1. An Additional Spam Filtering (ASF) rule for marking Bulk email as spam
Our existing FOPE 14 customers now have the ability to mark Bulk email as spam using ASF rules (our EOP customers already has this setting). Before we released this feature, the FOPE service would mark messages as bulk by stamping SRV:BULK in the X-Forefront-Antispam-Report header, and then customers could mark them as spam by creating a rule on their local on-premise email server (an ETR in Exchange, or the equivalent for software like Postfix, Sendmail, etc). The process for that is described here:
Bulk Mail Filtering in FOPE
http://social.technet.microsoft.com/wiki/contents/articles/2922.bulk-mail-filtering-in-fope.aspx
While this works, it is counterintuitive to customers to use the FOPE Admin Center for managing their spam filter options and then have to do an additional step on their local mail server.

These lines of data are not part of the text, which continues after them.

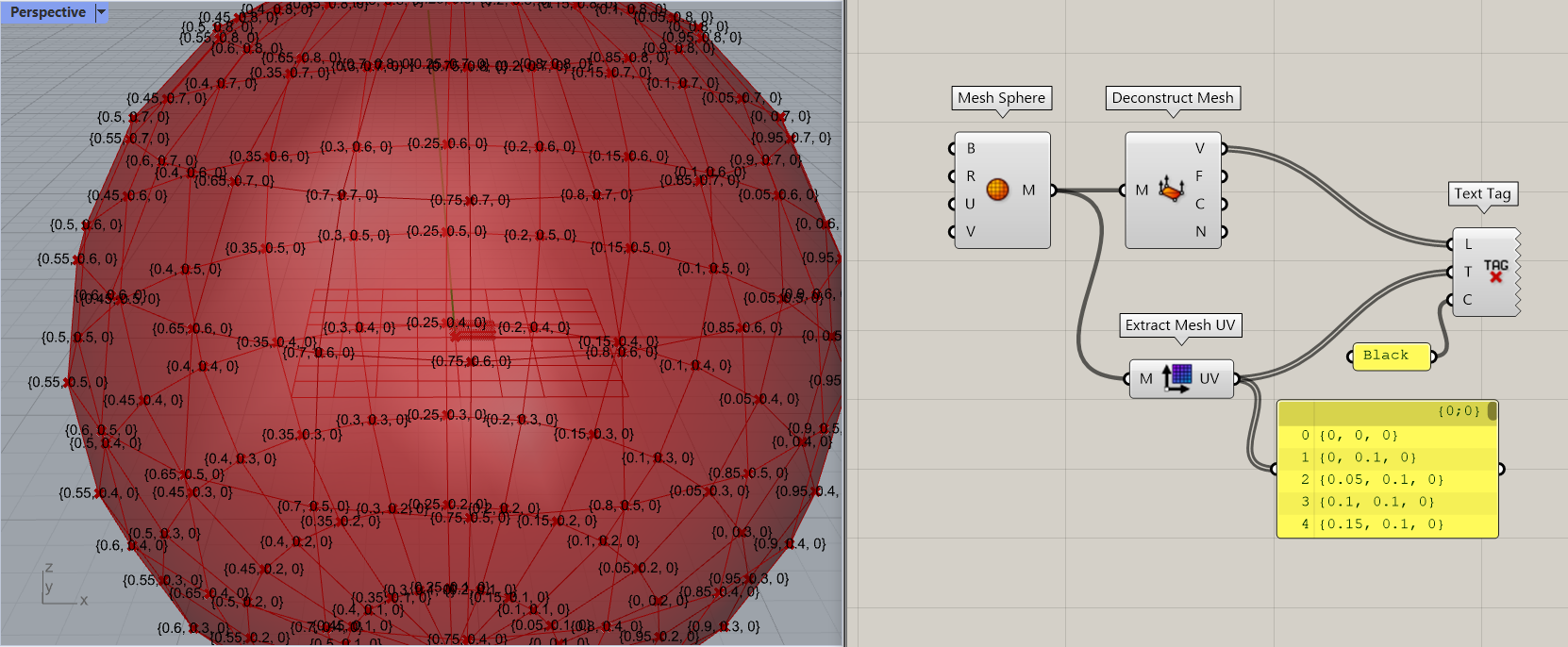The height and width of the screenshot is (647, 1568).
Task: Click the B input of Mesh Sphere
Action: 970,148
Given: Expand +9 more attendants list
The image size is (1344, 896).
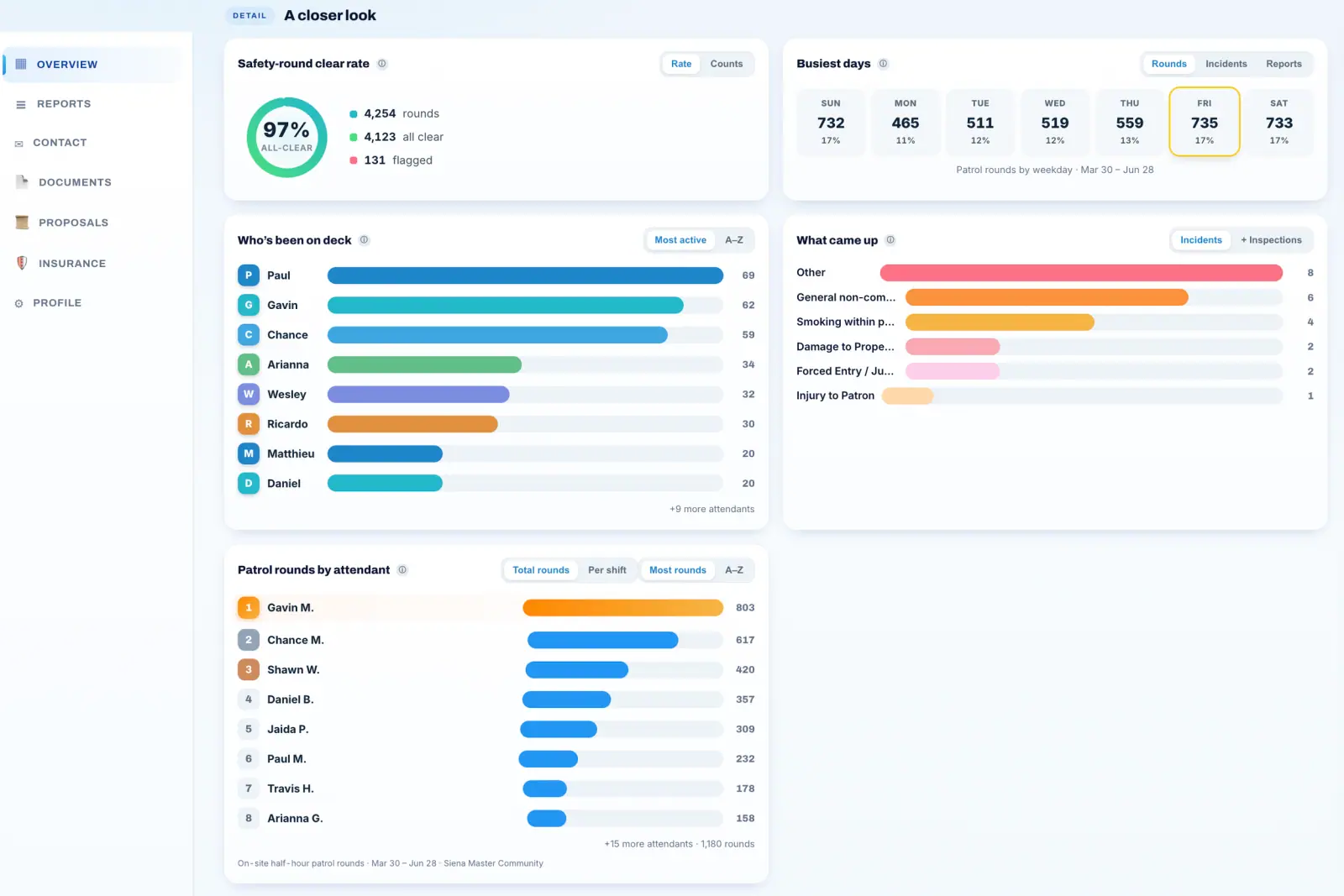Looking at the screenshot, I should (x=711, y=509).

The change for FOPE 14 is that marking bulk messages as spam is now an option in the Admin Center. By enabling this option, all email with SRV:BULK in the headers will be marked as spam:
There is no Test mode for this rule because all bulk email is already stamped with SRV:BULK. This acts as a de facto Test mode. To see what this rule would mark as spam, simply look for this header with this value.
Some notes about this rule:
a) Integration with the rest of the spam filter
This ASF rule acts like any other rule. If a user has configured safe senders for a specific sender and syncs their safe senders list to FOPE, and email arrives from that sender and is marked as Bulk, and this ASF rule is enabled, the spam filter respects the safe sender and the message will be delivered to the user’s inbox.Respecting safe senders is a big improvement as long as the lists are sync’ed to FOPE .
b) Migration of the setting
This ASF rule is Off by default in FOPE. However, the ASF rule already exists in EOP and it is On by default for new customers. In other words, if you are an existing customer in FOPE, this feature will now appear in your ASF rules but it will be Off. If you are a brand new customer of ours and you sign up for EOP, this ASF rule will be On.As a FOPE 14 customer, when you are migrated to EOP, this setting will be migrated as well. If it is Off in FOPE it will be Off when it is migrated to EOP. If it is On in FOPE, it will be migrated as On in EOP.
c) Detection capabilities
The mechanism of Bulk Email detection is the same in FOPE as in EOP. One is not better than the other.
Some customers find our bulk email detection too conservative, in a future post I will explain how to expand this detection capability in EOP.
That is the first change we made in FOPE spam filtering this past summer.
2. Expansion of URL filtering
One of the mechanisms that we use in our spam filters is examining the content of the message, extracting the URLs and then checking them against a 3rd party URL list. If it matches, we increase the spam score of the message. At the end of the filtering pipeline, if the spam score is greater than the threshold, the message is marked as spam.
The greater the number of URL lists we use, the wider the coverage of malicious URLs. While our spam rules engine looks for other spammy characteristics within messages (headers, subject line and body content), spammy URLs provides an additional layer of protection. In general, the more URL lists the better. A URL can catch a spam with short, non-sensical body content and a link to a spammy web site better than regular expressions do (in some circumstances).
In the FOPE service, we use the following lists:
a) URIBL
Website: http://www.uribl.com
Delisting URL: https://admin.uribl.com/?section=lookupb) SURBL (New this past summer)
Website: http://www.surbl.org
Delisting URL: http://www.surbl.org/surbl-analysisc) DBL (from Spamhaus) (New this past summer)
Website: http://www.spamhaus.org/dbl/
Delisting URL: http://www.spamhaus.org/lookup/
EOP already used the latter two lists. But what changed even in EOP is that the number of total unique URLs greatly increased so that we now use a much larger overall total of each of the lists. Both environments now use the same lists. However, at present we do not indicate in the message itself what URL is on each list in the case that a message is marked as spam because it contains a URL on one of these three lists.
That’s the second change we made to the FOPE service this past summer.